*Source extract:*
Content starts

Tuesday, November 25, 2014

caramel alchemy

Partner-in-life has been on a too-long ice cream jag, which would be all right except for all the sugar carbs  that tempt me to share the jag, and two more reasons, #1 that he has eschewed Ben and Jerry’s creaminess (and priciness) for Second-Best-Local-Ice-Cream. SBLIC, which used to be really good, is now, due to a family quarrel regarding quantity vs quality, not as good as it used to be: It tastes icy instead of creamy.

P-i-L HAD brought home one of those B&J pints with a core of caramel down the middle of it. That was dicey in that it was TOO good. Next he bought the SBLIC Sweet Cream flavor, which sounds so good but was still icy, and a little jar of brand name (SureFine? Smuckers?) caramel which sported as first ingredient high fructose corn syrup. That was Reason #2. I put that little jar on the porch. I said, “You take that right back, we don’t eat that kind of Stuff in this house.” Dotter was home, knowing (as did he) that I was right. But. Caramel! “What do you think that caramel core in B&J’s was made of?” he whined. I hate to think.

Well, actually, I did think and so I looked it up. Ben and Jerry’s Caramel Core Ice Cream has about 23+/- ingredients but, though it does list corn syrup, it is apparently not high fructose corn syrup.

Twenty-three ingredients! Ice cream is best when you have three ingredients. In June those would be Cream, Sugar, and Strawberries. In July substitute blueberries for the strawberries. Caramel should have 2 or 3 ingredients: sugar, cream, and maybe butter. Added together that’s 4 ingredients, most of it sugar.

So one night, right after the marvelous shrimp dinner that I wrote about 2 weeks ago, that he and she had cleaned up after, with SBLIC Sweet Cream looming, almost without thinking I plunked the black cast iron skillet on the burner and turned it up to medium-high heat and, when it was getting there, poured a cup of white cane sugar into it, then shook it a bit, and turned the heat down a bit and stood looking at it, as did dotter.

“What...?” she said. “Just sugar...?” she said, as the edges of it browned and sank and ate at the interior, and a couple of hot spots in the center began to spread.
“Yep,” I said, “caramel.” A gasp. “I didn’t know it was such alchemy,” she said.

Alchemy, yes: When you think what different substances ice cream and caramel are, both made with almost the same ingredients.

I modulated the heat, picked up the skillet to that end, put it back down, turned the sugar with a silicone spatula, and when all was melted, white turned to amber and that turning dark reddish brown, watching witchfully, as soon as it “was just past the point when it starts to smoke,” (David Lebovitz) I turned the heat off and added heavy cream that I’d warmed in its own container in a bowl of hot water, Thomases again, and stirred carefully as it rose whoosh up the sides of the pan (silicone gloves are handy) stirring with that silicone spatula. I turned the heat back on low and when all was incorporated I turned the heat off again and added a couple lumps of salted butter and swirled them in. It was gorgeous.

Content ends

*Data for review:*
Content starts

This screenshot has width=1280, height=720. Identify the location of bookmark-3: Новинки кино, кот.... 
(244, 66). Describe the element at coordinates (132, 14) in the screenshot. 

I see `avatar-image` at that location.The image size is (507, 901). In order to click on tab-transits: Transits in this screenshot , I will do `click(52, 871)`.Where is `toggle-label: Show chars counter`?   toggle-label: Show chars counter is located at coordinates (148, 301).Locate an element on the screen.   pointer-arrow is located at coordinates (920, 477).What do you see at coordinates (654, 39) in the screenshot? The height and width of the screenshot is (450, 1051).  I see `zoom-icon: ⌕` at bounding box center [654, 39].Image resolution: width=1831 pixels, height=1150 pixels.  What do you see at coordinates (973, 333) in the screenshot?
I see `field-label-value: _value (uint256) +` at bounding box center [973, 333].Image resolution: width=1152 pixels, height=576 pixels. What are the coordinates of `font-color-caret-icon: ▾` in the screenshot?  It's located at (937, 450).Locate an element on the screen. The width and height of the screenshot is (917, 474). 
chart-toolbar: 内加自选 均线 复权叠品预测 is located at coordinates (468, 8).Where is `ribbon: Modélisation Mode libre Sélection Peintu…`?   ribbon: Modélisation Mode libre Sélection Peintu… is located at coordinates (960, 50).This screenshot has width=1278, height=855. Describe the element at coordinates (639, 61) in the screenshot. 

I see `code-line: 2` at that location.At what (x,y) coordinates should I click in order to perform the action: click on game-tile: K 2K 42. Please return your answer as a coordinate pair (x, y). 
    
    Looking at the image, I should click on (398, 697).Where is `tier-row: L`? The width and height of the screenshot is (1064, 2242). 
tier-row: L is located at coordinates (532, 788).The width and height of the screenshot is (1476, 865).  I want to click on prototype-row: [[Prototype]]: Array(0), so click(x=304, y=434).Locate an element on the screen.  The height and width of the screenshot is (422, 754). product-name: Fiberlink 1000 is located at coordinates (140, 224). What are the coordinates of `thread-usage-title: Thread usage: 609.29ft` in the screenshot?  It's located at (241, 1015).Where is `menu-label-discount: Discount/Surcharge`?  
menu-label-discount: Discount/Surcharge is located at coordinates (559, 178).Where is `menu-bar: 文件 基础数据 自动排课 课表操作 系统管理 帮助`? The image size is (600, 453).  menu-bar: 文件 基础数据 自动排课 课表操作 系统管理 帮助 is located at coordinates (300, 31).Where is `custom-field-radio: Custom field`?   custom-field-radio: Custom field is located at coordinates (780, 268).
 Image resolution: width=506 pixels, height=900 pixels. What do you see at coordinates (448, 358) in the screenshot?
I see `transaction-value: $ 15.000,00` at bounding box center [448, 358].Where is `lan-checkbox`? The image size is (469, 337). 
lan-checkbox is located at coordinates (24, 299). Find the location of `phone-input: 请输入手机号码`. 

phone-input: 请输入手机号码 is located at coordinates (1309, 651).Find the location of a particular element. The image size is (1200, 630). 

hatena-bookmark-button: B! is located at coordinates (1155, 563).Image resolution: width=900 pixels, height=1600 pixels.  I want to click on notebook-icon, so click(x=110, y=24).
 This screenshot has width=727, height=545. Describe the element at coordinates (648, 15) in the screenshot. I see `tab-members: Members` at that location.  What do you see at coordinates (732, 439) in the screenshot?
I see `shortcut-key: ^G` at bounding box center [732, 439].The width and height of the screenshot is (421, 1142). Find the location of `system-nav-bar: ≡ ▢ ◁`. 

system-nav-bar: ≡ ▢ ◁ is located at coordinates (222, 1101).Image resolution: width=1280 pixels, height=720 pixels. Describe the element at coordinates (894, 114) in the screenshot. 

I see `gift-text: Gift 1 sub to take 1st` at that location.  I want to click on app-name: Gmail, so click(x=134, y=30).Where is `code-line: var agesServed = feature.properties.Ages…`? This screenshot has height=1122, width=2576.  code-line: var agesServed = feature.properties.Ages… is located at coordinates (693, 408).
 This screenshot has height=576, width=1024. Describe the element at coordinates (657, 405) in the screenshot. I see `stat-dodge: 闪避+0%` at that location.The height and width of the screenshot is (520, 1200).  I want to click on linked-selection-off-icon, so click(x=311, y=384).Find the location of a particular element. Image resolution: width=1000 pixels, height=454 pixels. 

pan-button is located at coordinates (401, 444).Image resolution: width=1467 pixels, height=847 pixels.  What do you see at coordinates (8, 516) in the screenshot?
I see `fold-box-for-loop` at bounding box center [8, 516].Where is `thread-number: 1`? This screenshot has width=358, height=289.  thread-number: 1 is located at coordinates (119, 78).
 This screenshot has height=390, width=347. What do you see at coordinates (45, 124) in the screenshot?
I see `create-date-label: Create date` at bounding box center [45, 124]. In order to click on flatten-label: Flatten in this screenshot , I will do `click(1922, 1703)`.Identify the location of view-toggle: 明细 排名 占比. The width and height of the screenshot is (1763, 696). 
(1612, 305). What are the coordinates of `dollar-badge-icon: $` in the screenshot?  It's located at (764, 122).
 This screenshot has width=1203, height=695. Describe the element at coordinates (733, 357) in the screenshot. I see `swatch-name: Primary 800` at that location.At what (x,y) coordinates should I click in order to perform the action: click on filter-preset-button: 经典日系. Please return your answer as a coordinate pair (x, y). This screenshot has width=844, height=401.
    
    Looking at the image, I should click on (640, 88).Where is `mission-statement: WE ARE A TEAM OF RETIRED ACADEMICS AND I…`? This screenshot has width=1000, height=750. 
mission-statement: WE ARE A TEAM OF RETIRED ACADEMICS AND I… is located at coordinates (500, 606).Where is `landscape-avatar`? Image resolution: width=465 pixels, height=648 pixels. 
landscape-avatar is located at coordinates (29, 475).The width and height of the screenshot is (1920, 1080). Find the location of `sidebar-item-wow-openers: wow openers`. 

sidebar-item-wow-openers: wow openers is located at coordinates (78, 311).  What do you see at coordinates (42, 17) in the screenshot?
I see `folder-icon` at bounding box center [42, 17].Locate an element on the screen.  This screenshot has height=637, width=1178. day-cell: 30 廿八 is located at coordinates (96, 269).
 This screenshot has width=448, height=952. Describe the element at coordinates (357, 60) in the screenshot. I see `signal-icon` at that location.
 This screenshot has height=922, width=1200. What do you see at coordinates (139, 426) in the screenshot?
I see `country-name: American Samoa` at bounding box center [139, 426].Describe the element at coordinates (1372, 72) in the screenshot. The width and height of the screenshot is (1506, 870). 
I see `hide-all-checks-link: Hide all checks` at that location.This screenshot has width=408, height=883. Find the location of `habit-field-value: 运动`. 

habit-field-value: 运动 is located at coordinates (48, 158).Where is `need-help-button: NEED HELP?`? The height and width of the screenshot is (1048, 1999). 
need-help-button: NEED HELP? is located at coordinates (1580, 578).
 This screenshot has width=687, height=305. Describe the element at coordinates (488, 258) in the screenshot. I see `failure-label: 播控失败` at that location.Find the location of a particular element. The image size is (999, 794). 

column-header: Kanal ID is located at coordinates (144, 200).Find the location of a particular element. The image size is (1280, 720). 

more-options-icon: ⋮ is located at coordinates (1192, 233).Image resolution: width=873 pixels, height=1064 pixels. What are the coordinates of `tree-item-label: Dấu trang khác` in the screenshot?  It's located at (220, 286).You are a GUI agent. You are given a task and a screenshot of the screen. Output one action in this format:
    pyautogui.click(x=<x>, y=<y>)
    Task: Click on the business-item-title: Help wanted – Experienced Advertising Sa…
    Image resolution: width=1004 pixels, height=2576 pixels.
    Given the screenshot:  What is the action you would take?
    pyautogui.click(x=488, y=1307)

Content ends

In the caramel post, why is Second-Best-Local-Ice-Cream no longer as good as it used to be?

*Answer box:*
A family quarrel over quantity versus quality has left it tasting icy instead of creamy.